▶ _Your objective_: Nothing outside the range is to be copied. From the entries below, reproduce exactly the lines starting at the one with "Click the Bella bonding curve progress bar" and ending at the one with "the 下一步: 网络", without pictures.

▶ _Records from a dataset_:

───

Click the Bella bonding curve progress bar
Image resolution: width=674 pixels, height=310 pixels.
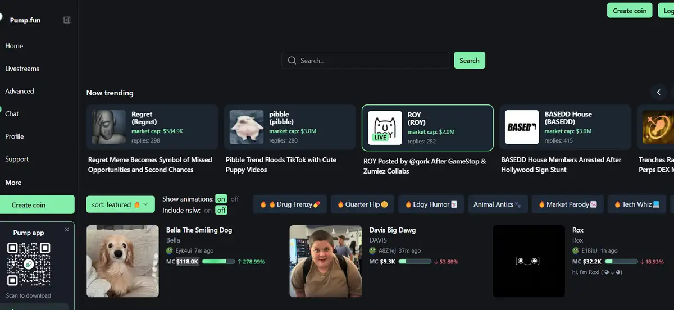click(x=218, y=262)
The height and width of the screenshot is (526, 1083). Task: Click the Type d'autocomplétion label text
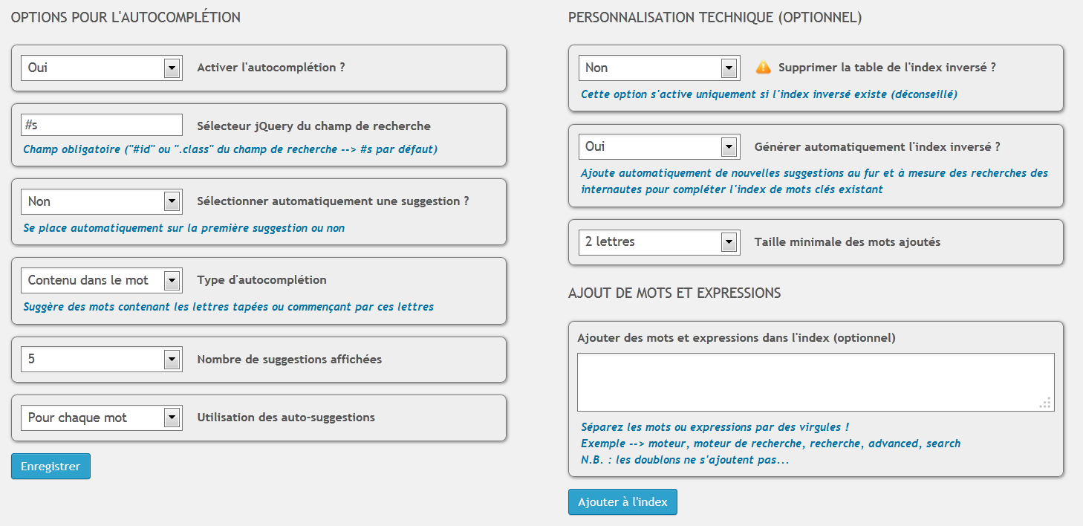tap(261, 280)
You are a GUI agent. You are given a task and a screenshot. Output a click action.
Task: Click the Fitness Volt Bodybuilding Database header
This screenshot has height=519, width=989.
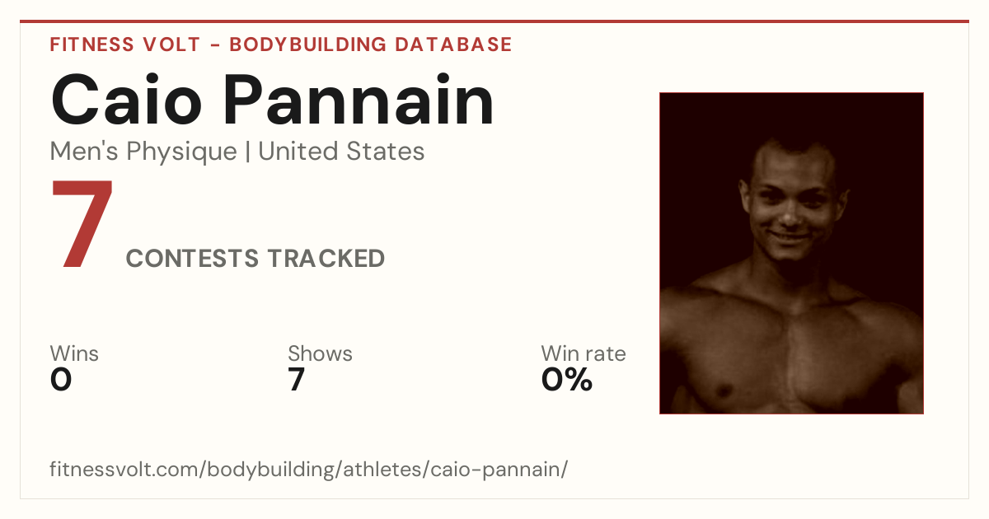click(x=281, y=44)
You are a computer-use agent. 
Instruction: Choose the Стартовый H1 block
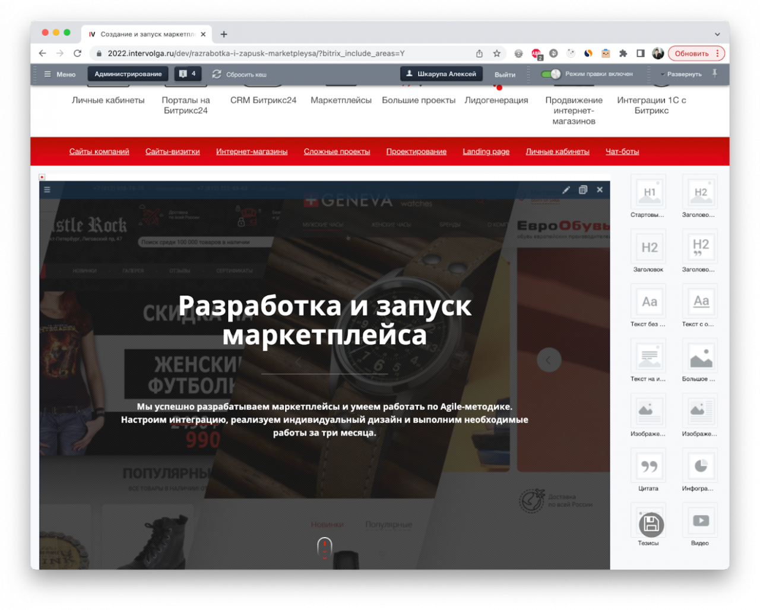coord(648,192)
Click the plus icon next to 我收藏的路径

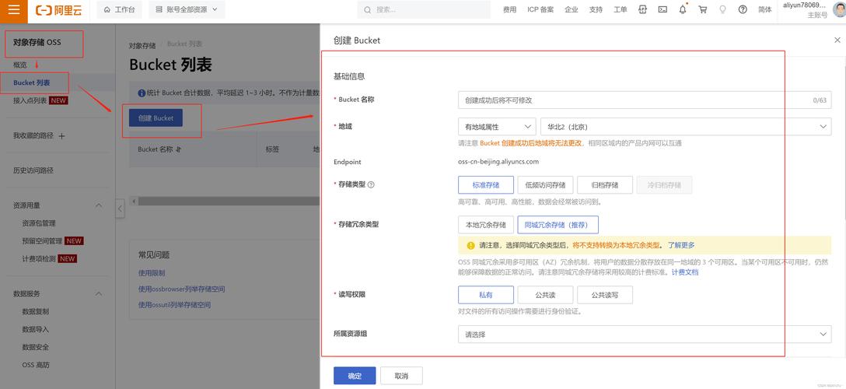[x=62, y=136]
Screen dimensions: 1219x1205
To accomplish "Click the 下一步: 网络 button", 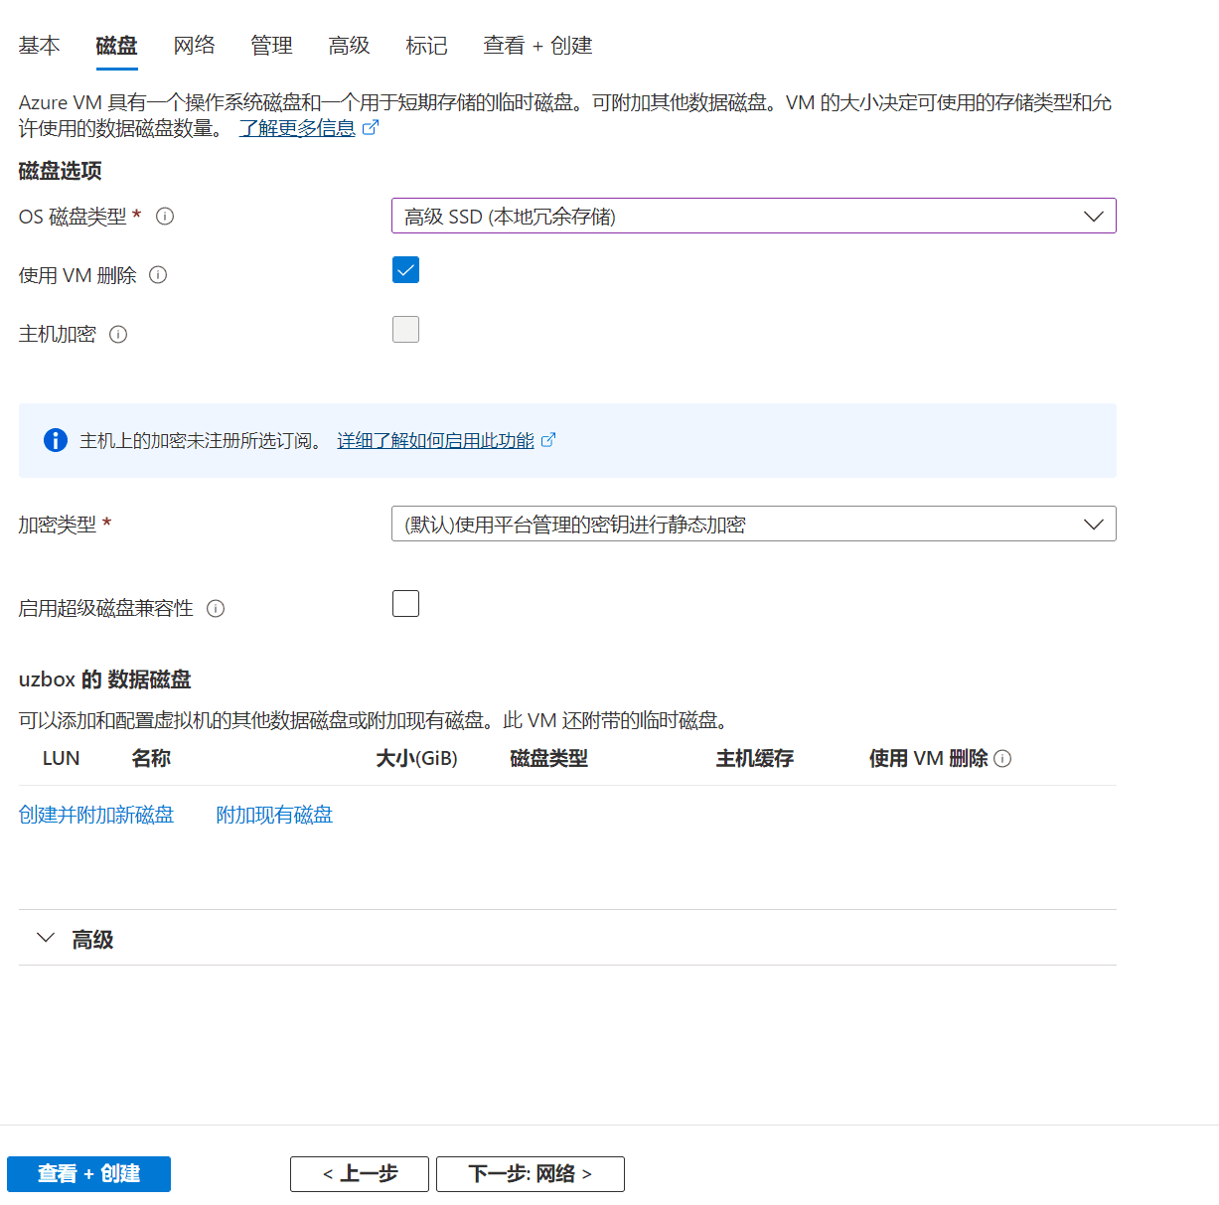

───

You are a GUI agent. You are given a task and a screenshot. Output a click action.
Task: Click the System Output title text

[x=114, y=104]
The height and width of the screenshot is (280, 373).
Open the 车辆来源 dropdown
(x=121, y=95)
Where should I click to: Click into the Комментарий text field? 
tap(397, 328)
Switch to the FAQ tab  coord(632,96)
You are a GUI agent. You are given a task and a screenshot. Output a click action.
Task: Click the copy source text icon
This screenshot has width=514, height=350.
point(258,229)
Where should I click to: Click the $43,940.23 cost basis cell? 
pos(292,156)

───

▶ _Solution below_:
Click the Bella bonding curve progress bar
Image resolution: width=674 pixels, height=310 pixels.
click(x=218, y=262)
The height and width of the screenshot is (526, 1083). Task: Click the Type d'autocomplétion label text
tap(261, 280)
You are a GUI agent. You are given a task and a screenshot. Output a click action.
Task: Click the Fitness Volt Bodybuilding Database header
This screenshot has height=519, width=989.
click(x=281, y=44)
You are a computer-use agent. 
Instruction: Choose the Стартовый H1 block
coord(648,192)
Click the plus icon next to 我收藏的路径

[x=62, y=136]
Screen dimensions: 1219x1205
To accomplish "Click the 下一步: 网络 button", 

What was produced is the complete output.